For most couples, this would be thin gruel for a contretemps. But my sister is a bibliophile and married a man of similar passions. They had just completed a house renovation, a feature of which was a magnificent bookshelf that spanned two floors. All had gone well as they placed their novels, histories, memoirs. But schism had arisen over the biographies. She wanted to shelve them alpha by subject, on the grounds that she wouldn’t necessarily be able to recall the author’s name. (Since she is, herself, a biographer, this view seemed both pragmatic and un-self-aggrandising.) But that notion was anathema to her husband, who wanted to follow proper library practice. Heated words had been exchanged.
I’ve had a frank exchange of views on this topic with my own girlfriend, although tempers and conversational temperature remained in check and unheated, respectively. Apparently she considers my method a benevolent sort of madness, though she finds it cruelly amusing to occasionally threaten to organize my shelves by alphabetical order when I’m not around.

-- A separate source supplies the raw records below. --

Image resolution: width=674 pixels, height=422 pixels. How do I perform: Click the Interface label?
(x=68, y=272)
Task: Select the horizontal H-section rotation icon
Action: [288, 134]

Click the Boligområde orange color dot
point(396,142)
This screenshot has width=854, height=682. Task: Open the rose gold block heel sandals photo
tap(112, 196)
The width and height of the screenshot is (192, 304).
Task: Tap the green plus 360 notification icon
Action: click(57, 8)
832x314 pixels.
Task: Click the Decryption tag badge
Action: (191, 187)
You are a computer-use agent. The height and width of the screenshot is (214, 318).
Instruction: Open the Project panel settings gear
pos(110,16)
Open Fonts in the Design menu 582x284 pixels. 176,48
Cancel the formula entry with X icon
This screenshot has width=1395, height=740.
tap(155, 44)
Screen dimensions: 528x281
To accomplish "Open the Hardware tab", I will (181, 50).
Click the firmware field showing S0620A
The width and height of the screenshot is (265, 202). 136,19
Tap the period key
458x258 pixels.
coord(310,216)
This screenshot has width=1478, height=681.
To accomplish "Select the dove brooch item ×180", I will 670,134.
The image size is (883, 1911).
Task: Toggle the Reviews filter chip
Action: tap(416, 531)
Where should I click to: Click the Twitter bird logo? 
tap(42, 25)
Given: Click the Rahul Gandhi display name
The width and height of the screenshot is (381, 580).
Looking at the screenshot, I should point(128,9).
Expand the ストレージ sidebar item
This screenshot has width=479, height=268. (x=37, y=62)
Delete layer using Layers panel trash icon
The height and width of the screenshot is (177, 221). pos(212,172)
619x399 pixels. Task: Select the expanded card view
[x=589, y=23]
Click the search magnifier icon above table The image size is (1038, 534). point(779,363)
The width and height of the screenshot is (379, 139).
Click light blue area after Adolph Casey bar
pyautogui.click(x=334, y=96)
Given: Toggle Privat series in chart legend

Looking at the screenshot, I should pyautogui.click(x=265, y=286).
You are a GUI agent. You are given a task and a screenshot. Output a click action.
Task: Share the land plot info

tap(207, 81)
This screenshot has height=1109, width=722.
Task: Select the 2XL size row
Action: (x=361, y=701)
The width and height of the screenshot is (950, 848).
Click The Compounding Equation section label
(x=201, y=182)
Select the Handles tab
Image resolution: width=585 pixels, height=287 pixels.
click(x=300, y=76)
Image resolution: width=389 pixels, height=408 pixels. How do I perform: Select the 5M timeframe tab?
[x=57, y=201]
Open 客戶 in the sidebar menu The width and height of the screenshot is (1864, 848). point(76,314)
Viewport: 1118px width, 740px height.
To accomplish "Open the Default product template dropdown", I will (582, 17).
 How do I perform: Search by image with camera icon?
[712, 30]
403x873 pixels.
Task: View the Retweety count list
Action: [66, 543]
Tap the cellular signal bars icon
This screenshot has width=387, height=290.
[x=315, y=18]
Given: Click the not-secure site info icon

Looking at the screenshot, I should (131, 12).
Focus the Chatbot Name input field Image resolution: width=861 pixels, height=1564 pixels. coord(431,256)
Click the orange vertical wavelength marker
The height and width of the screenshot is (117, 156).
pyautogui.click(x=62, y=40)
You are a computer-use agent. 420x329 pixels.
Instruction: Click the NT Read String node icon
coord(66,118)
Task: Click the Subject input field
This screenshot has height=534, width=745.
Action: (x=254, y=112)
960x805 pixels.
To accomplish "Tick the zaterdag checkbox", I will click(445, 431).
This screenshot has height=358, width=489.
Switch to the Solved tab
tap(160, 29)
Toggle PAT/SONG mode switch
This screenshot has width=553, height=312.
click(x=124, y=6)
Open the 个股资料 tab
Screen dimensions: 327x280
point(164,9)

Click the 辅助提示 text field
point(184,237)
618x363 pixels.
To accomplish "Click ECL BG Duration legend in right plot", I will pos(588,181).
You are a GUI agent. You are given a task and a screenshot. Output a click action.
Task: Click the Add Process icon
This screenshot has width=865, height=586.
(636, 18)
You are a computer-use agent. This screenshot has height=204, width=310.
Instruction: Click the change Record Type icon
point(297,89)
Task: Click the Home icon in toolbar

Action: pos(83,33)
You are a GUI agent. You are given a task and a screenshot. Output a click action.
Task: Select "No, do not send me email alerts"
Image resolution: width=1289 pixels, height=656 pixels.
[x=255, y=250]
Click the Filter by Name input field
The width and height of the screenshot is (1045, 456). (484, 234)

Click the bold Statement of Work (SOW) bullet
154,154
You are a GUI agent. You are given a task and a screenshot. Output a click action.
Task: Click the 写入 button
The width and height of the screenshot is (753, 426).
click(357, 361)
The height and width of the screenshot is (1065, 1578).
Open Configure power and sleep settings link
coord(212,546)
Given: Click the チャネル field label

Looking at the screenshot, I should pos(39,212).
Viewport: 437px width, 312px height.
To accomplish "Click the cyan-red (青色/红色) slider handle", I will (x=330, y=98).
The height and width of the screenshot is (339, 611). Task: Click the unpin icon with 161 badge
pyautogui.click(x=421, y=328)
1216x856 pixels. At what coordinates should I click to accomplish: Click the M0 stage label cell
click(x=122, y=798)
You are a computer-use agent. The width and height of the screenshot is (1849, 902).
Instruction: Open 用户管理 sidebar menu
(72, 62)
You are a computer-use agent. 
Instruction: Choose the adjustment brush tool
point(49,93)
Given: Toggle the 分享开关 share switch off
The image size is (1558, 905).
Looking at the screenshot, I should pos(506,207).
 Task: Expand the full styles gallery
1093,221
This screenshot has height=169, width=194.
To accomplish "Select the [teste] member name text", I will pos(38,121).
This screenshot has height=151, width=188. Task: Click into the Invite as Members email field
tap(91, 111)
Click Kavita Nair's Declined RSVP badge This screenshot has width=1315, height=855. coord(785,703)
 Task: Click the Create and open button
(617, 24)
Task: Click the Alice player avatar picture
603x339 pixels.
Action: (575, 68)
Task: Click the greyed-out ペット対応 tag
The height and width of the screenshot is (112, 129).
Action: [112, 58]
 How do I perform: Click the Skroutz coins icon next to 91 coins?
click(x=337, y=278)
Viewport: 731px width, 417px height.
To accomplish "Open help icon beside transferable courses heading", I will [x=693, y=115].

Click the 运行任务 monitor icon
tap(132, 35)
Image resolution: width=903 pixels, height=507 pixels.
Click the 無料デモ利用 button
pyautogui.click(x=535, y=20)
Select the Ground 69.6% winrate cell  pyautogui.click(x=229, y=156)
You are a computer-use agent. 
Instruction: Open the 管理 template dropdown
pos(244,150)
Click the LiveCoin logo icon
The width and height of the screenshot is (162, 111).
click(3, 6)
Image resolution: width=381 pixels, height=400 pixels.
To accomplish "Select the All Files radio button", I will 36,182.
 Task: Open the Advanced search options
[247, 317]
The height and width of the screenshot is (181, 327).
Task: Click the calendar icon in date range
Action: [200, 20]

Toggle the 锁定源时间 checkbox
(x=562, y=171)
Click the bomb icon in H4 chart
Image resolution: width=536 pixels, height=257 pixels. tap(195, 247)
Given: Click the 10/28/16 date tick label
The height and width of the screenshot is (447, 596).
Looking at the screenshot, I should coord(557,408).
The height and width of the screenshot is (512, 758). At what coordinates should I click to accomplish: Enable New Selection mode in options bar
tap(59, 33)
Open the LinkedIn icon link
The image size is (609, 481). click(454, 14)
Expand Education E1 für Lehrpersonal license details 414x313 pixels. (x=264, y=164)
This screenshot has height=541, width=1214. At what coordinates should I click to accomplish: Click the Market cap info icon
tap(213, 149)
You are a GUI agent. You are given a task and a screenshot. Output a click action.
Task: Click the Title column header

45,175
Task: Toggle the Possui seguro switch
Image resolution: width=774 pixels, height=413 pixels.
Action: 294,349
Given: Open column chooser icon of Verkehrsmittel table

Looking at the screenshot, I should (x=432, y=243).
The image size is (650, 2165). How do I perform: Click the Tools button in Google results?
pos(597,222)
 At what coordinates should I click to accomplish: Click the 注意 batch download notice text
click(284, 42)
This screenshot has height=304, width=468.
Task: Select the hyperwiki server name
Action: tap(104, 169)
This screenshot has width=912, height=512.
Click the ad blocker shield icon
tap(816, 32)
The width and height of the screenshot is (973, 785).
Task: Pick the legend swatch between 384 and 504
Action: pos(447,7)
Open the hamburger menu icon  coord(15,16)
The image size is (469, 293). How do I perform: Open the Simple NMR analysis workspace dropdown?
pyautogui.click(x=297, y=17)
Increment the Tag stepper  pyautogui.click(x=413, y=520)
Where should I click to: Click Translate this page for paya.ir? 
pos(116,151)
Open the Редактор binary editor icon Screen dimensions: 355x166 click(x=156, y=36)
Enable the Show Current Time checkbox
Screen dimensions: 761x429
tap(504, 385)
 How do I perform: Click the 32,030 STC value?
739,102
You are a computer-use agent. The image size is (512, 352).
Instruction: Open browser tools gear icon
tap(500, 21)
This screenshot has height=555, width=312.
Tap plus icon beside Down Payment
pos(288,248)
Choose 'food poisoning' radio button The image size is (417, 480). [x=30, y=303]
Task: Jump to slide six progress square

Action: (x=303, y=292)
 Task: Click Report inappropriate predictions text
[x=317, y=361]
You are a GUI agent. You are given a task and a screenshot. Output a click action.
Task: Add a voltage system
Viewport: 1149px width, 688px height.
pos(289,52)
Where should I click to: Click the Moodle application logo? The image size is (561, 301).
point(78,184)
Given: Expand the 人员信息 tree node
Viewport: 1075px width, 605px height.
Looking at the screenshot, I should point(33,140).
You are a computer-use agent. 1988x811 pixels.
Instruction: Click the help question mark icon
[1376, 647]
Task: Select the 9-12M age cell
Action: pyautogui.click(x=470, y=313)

You see, I combine a certain aesthetic rigidity with its polar opposite, a full-blown touchy-feely mysticism. On any given shelf, a certain pattern will be unerringly followed: tallest books on the ends, sloping gently down to the shortest books in the middle. All other schematics, such as author’s name, book title, or subject matter, are absolutely subordinate to this rule. Occasionally, I’ll attempt to group a single author’s works together, but if doing so would disrupt the even, proportional harmony of tall-to-short, then they’ll just have to settle for sharing the same shelf.
Over the years, I got new bookcases as the need presented itself, and proceeded to fill them chronologically; i.e., books went on the shelf in order of purchase. Glancing over a shelf could trigger a strong memory of, say, the winter of 2002, seeing all the associated reading material of that time period arranged together (and if I were a frustrated lit major, this would be the place to insert a Pretentious Proust Reference). Most of my bookcases were either mismatched secondhand-shop orphans, or affordable big-box particle-board types.
But several years ago, I inherited two beautiful handmade walnut cases as a housewarming gift. Their superior quality and irresistible symmetry dovetailed perfectly with their placement in the great room, and so I did something uncharacteristically bold and radical — I rearranged my books in order to house all my favorites within them. I imagined these shelves as conversation pieces — leaving aside the fact that I rarely have visitors, let alone visitors who share my reading taste, but never mind all that, just humor me here — and thought: which books best combine aesthetic appeal with substance? Which arrangement would both catch the eye and stimulate the brain of any casual browser?
And so I began the laborious process of choosing sentimental favorites and arranging them together in new tall-to-short relationships, seeking to feel some sort of poetic feng shui as I casually ran my eye over them. Once things were arranged to my liking, I committed them to my intermittent eidetic memory, only making the occasional changes after rigorous consideration. Really, I consider this discipline to be akin to bonsai sculpture; I’m just using tree byproducts rather than actual trees.
Yesterday, when I wanted to quote the epigraph to Ray Bradbury’s The October Country, I went to the spot where it had always been — in the middle of the second shelf down, on the white bookcase beside my bed. It wasn’t there. It wasn’t on any of the shelves in that case. A couple of her books were in that spot, in fact. I finally found it in one of the bookcases out in the great room. It was arranged by size, in the middle along with other mass-market paperbacks, but still… “Do you remember moving it there?” she asked, the picture of innocence. “No,” I replied, though now I’m not as sure.
I’ve got my eye on her now. I suspect gaslighting.